A.2. Confidence-based discretization

At the end of each iteration, we compute the discrete label map D^(s) by assigning labels to the most confident voxels according to a confidence threshold τ, which is decreased at each iteration. This procedure is denoted by the function D^(s) = Discretize(F, τ) in the algorithm of Table 2 and is carried out as follows:

$${\mathit{D}}^{(s)}(x)=\{\begin{array}{cc}1& \text{if}\mathit{F}(x)\ge \tau \\ -1& \text{if}\mathit{F}(x)<-\tau \\ \perp & \text{Otherwise}\end{array}$$ (A.1)

where F(x) denotes the confidence value at voxel x. Essentially, only the voxels with higher (in magnitude) confidence values above or below zero are assigned a label, whereas the voxels close to zero are left unassigned. As we decrease the confidence threshold, more ambiguous voxels are labeled. In the case of τ = 0, all voxels are assigned a label regardless of their confidence values.

A.3. Construction of the initial tentative dictionary

Recall that, matrix-completion based label fusion in Section 3.1 uses a dictionary of atlas patches, denoted as (A, L), to label a specific target patch centered at position x ∈ Ω. The sequential confidence-guided labeling framework in Section 3.2 further refines this initial tentative dictionary based on the label similarity. The dictionary building is denoted by the function (A, L) = BuildDictionary(I_k, L_k, t⃗, x) in algorithms in Table 1 and Table 2. Both spatial proximity and appearance similarity to the target patch have been demonstrated to be good criteria to build the dictionary (Coupe et al., 2011; Rousseau et al., 2011). According to spatial proximity, we select the patches in the neighborhood of the target patch from all the atlases. That is, we build the dictionaries A = [a⃗₁ … a⃗_qm] and L = [l⃗₁ … l⃗_qm] from q patches of each of all m atlases in the neighborhood of the target patch. According to image similarity, we exclude the neighboring atlas patches whose appearance similarity with the target patch is below a certain image similarity threshold γ. Using the same criterion as in (Coupe et al., 2011), we only keep the atlas patches a⃗_j satisfying the following equation:

$$\frac{2{\mu }_{\overrightarrow{t}}{\mu }_{{\overrightarrow{a}}_j}}{{\mu }_{\overrightarrow{t}}^2+{\mu }_{{\overrightarrow{a}}_j}^2}\times \frac{2{\sigma }_{\overrightarrow{t}}{\sigma }_{{\overrightarrow{a}}_j}}{{\sigma }_{\overrightarrow{t}}^2+{\sigma }_{{\overrightarrow{a}}_j}^2}>\gamma$$ (A.2)

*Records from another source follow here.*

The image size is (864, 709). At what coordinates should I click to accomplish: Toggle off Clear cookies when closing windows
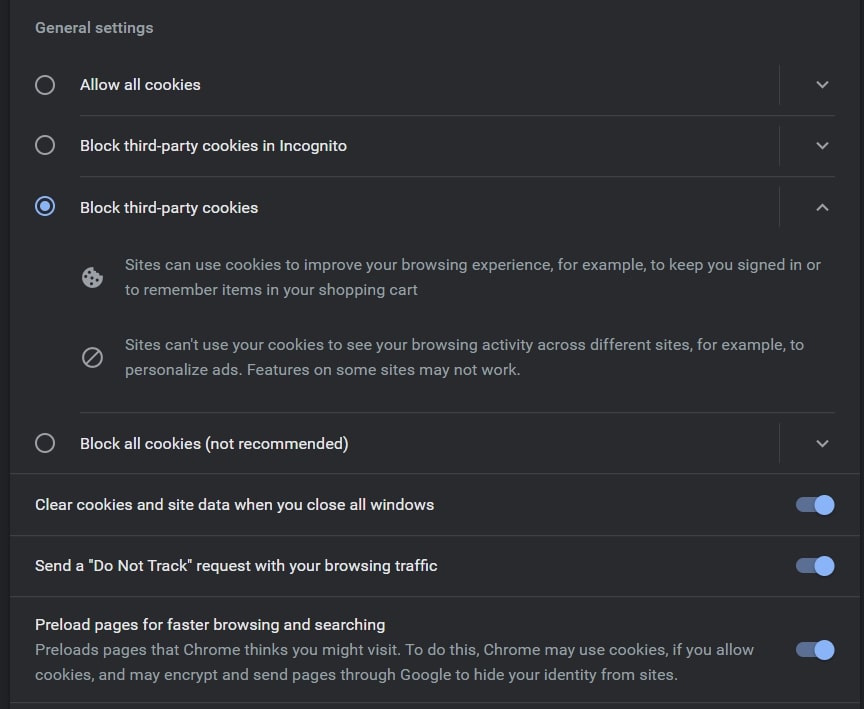pos(815,505)
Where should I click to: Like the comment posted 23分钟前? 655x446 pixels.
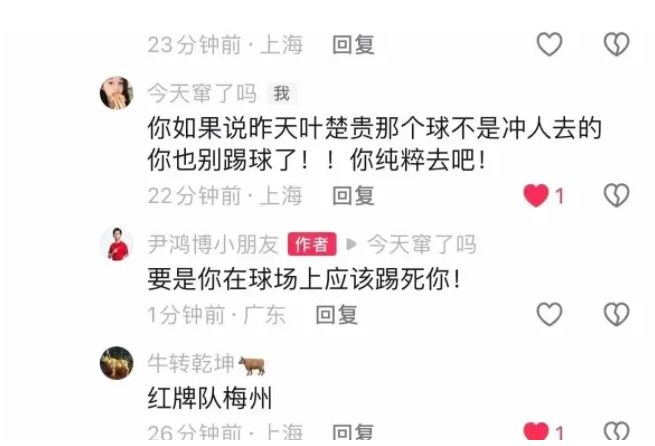pyautogui.click(x=549, y=44)
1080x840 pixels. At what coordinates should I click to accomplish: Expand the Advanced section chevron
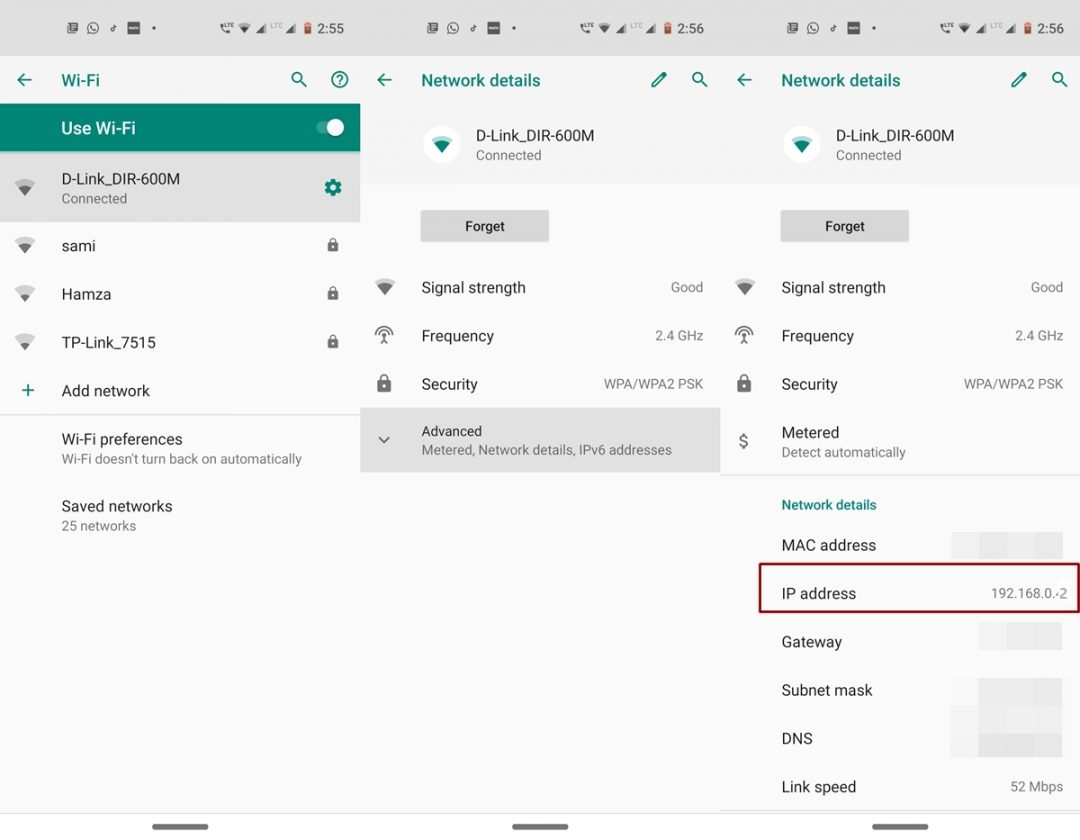click(x=384, y=440)
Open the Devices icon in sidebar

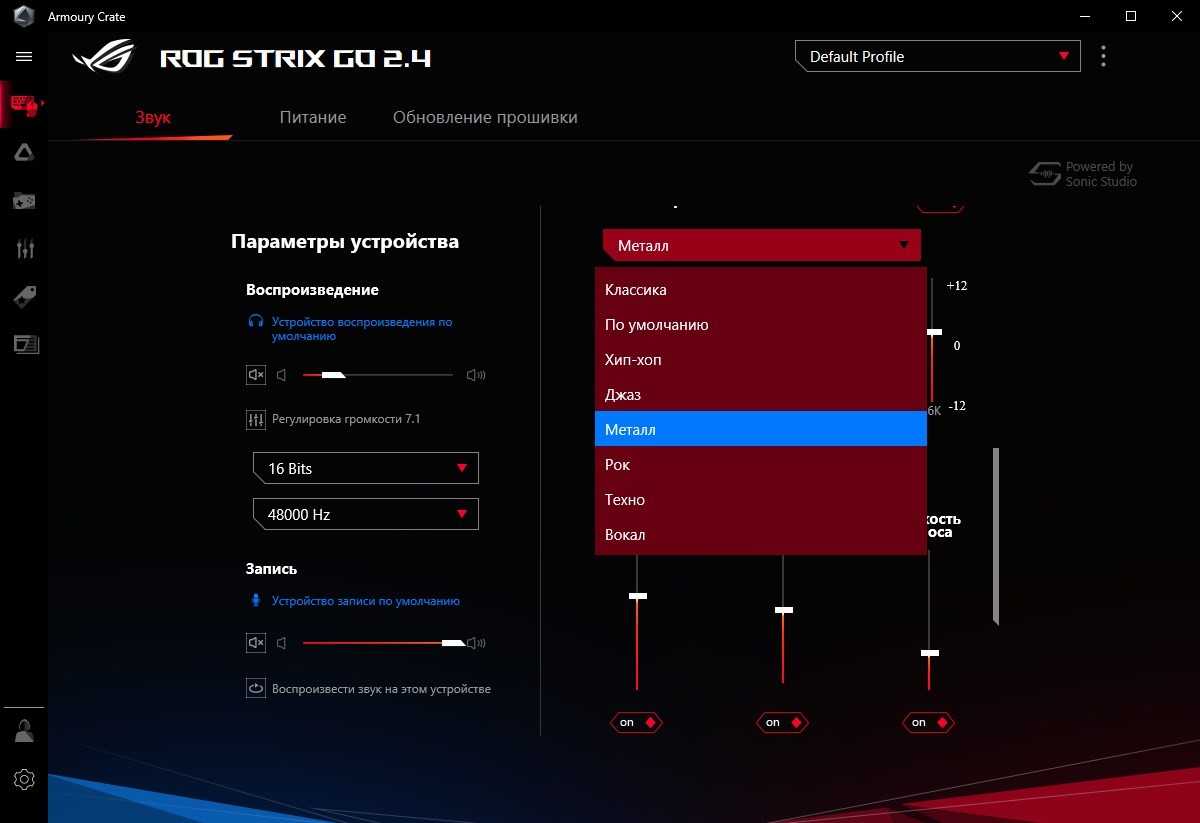tap(24, 104)
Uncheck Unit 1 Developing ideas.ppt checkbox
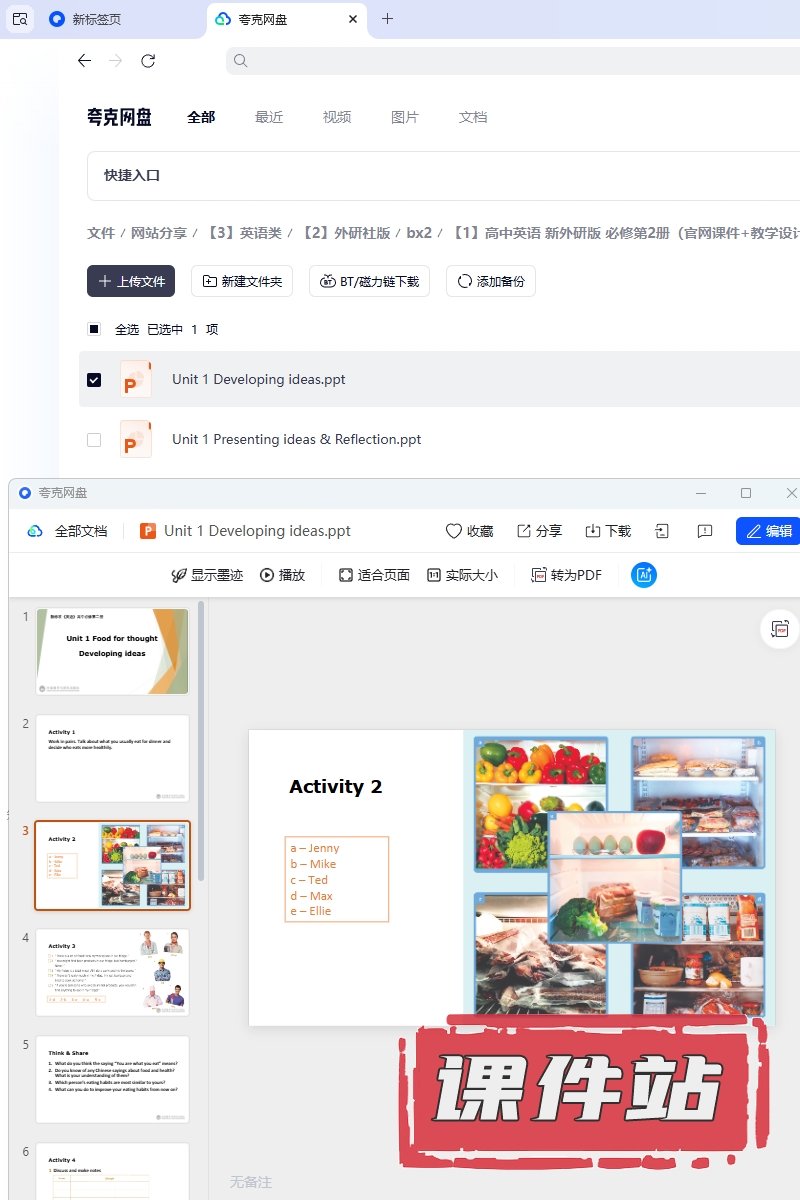This screenshot has height=1200, width=800. (x=94, y=380)
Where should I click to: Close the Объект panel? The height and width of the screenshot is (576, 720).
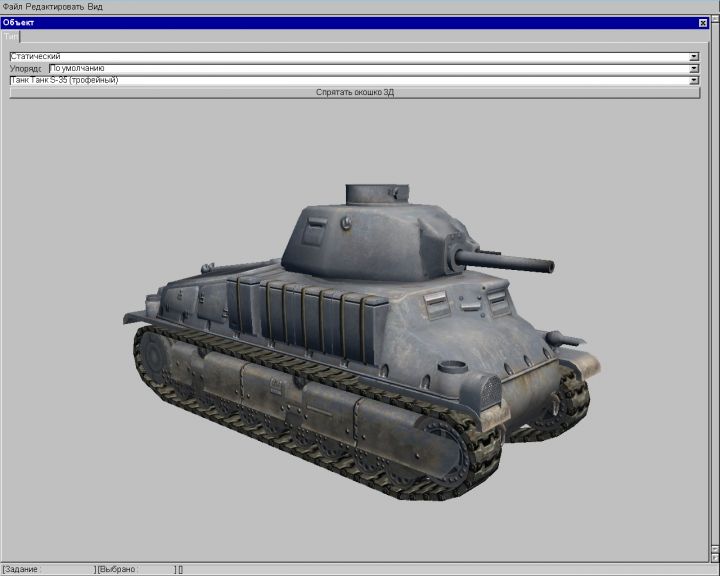(702, 22)
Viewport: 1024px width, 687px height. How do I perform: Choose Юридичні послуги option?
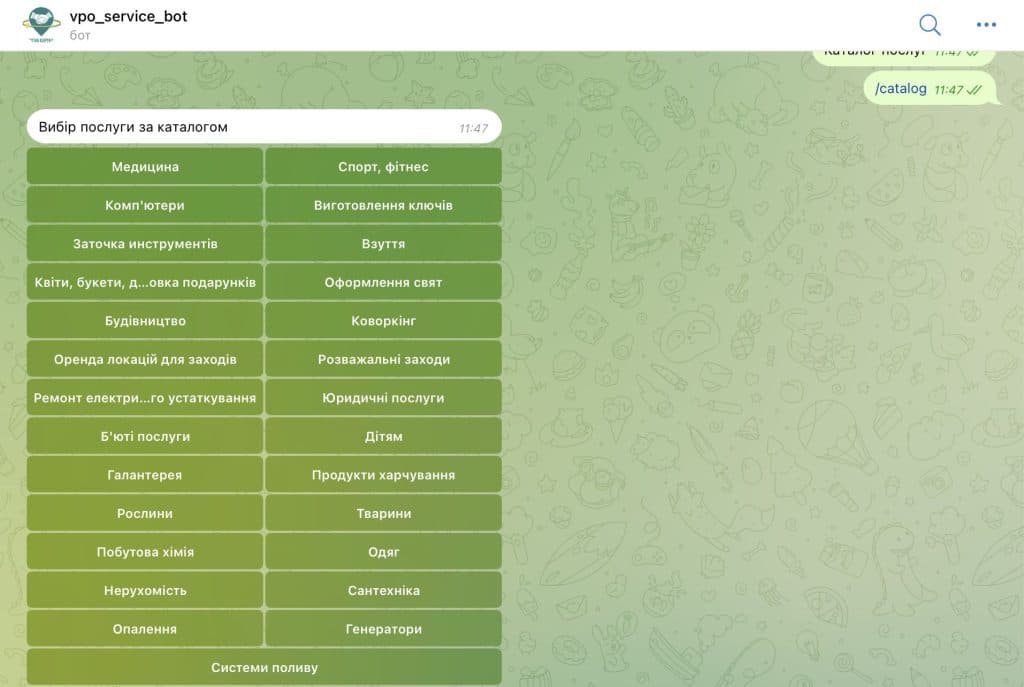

where μ_t⃗ and σ_t⃗ denote the mean and standard deviation of image patch t⃗ and 0 ≤ γ ≤ 1 is the image similarity threshold.

Appendix B. Details of the classification-based method

As representative of the classification-based methods, we have implemented a label fusion variant closely related to our proposed method, i.e., using the logistic regression (LogReg) to learn the relationship between image appearance and anatomical labels of the atlas patches in the dictionary. The labels on each target patch, denoted as f⃗, are then computed as a mapping of its appearance vector, denoted as t⃗, by using the learned relationship, as follows:

$$\overrightarrow{f}=\text{logit}(V^{\top }\overrightarrow{t}+\overrightarrow{c})$$ (B.1)

where logit(·) is the logistic function (a smoothed sign function), and V and c⃗ are the relationship matrix and bias vector, respectively. We learn the relationship between atlas appearance and labels using multi-task logistic regression⁷ (Liu et al., 2009), where each label in the patch is encoded as an individual task. This corresponds to the following optimization problem:

$$\underset{V,\overrightarrow{c}}{min}{\mathrm{C}}_{\text{LL}}\left(L,V^{\top }\left[\begin{array}{c}A\\ {\overrightarrow{1}}^{\top }\end{array}\right]+\overrightarrow{c}\right)+\alpha {\Vert V\Vert }_{{\ell }_1/{\ell }_2}$$ (B.2)

where C_LL(·) is the element-wise logistic loss between two matrices, and ||V||_{ℓ1/ℓ 2} is the regularization enforcing sparsity across the rows of the matrix V and thus encouraging the sharing of features across different tasks (i.e., predictions of multiple labels in the target patch). The amount of regularization is controlled by the parameter α.